Many wounds can be treated at home. Take a look below for our ultimate guide to DIY wound care treatment.
Evaluate the Wound
Before you attempt any wound treatment at home, check to see whether it needs medical attention. Open wounds with significant bleeding are severe and should be treated by a medical professional.
If you have to go to an urgent care facility or emergency room, be sure you keep the wound above heart level if possible. This will slow the bleeding as you travel.
Wound Care Treatment for Cuts and Abrasions
The first step for treating cuts is stopping the bleeding. Use gauze or a clean cloth to apply pressure to the wound. This helps the blood clot and staunch the bleeding.
Next, you need to make sure the wound is clean. Don’t use peroxide or rubbing alcohol, as these can actually delay the healing process. Instead, rinse under clean water for several minutes.
You can also use mild soap with water to wash the wound.
Once your cut is clean, apply antibiotic ointment to the area. Be sure you only use a thin layer. Antibiotics can help prevent infections.
Next, you’ll need to close the wound to speed healing and prevent dirt and debris from getting in the wound. Apply a clean bandage to the area. Butterfly bandages can be used at home for deeper wounds if you’re able to stop the bleeding.

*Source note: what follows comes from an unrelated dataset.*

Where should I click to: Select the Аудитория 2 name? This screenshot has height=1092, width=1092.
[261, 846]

Often a doctor will use butterfly bandages at the ER, rather than stitches. Butterfly bandages shouldn’t be used if the wound is jagged or at a joint where it will be under tension when you bend. Any wound deep enough where you can see fat or muscle or bone should be cared for by a professional.
If you have a wound from an animal, don’t attempt home wound care. Instead, seek medical help. You’ll probably need a tetanus shot and antibiotics.

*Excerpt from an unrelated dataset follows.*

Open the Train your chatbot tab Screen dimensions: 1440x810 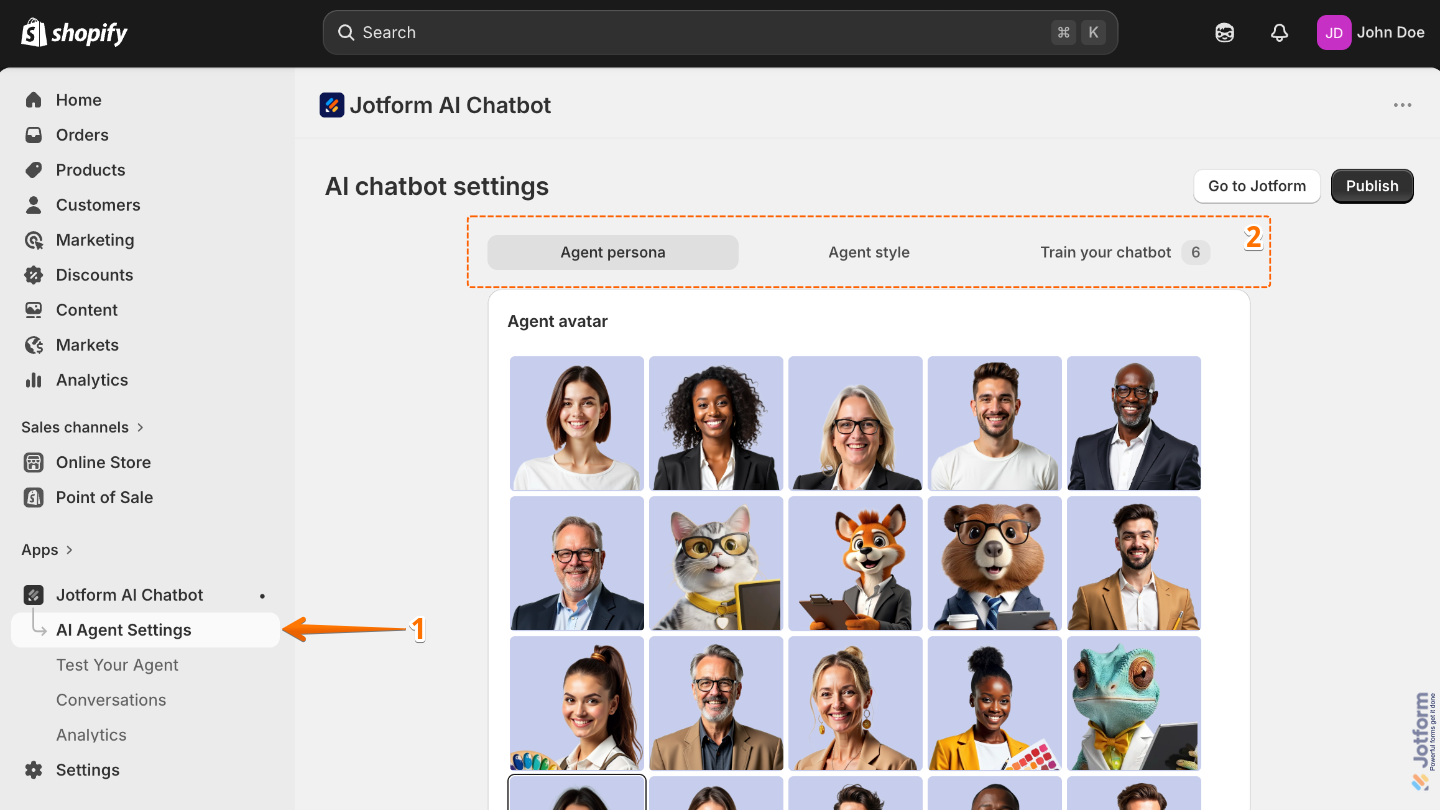coord(1105,252)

Medication and Further Care
You can take an over-the-counter medication like acetaminophen or ibuprofen to help reduce inflammation and pain. Don’t take aspirin because it’s a blood thinner, and it can increase bleeding or make it start again.
Continue changing the bandage every day (wash your hands first). Check for signs of infection, and apply antibiotic ointment each time you change the dressing. Watch for oozing or pus, blisters, and fever, which can indicate that the wound has become infected.
If you suspect a wound is infected, seek medical attention. Don’t attempt to treat infected cuts at home. In addition to proper medications, they can also use other techniques like a multi-layer dressing to help treat the problem.
Beginning to Heal
Minor injuries like cuts and scrapes are fine to treat at home. Wound care treatment requires the right supplies, like antibiotic ointment and bandages. Some deeper cuts benefit from butterfly bandages.
For serious injuries, seek immediate medical attention, rather than attempting at-home care.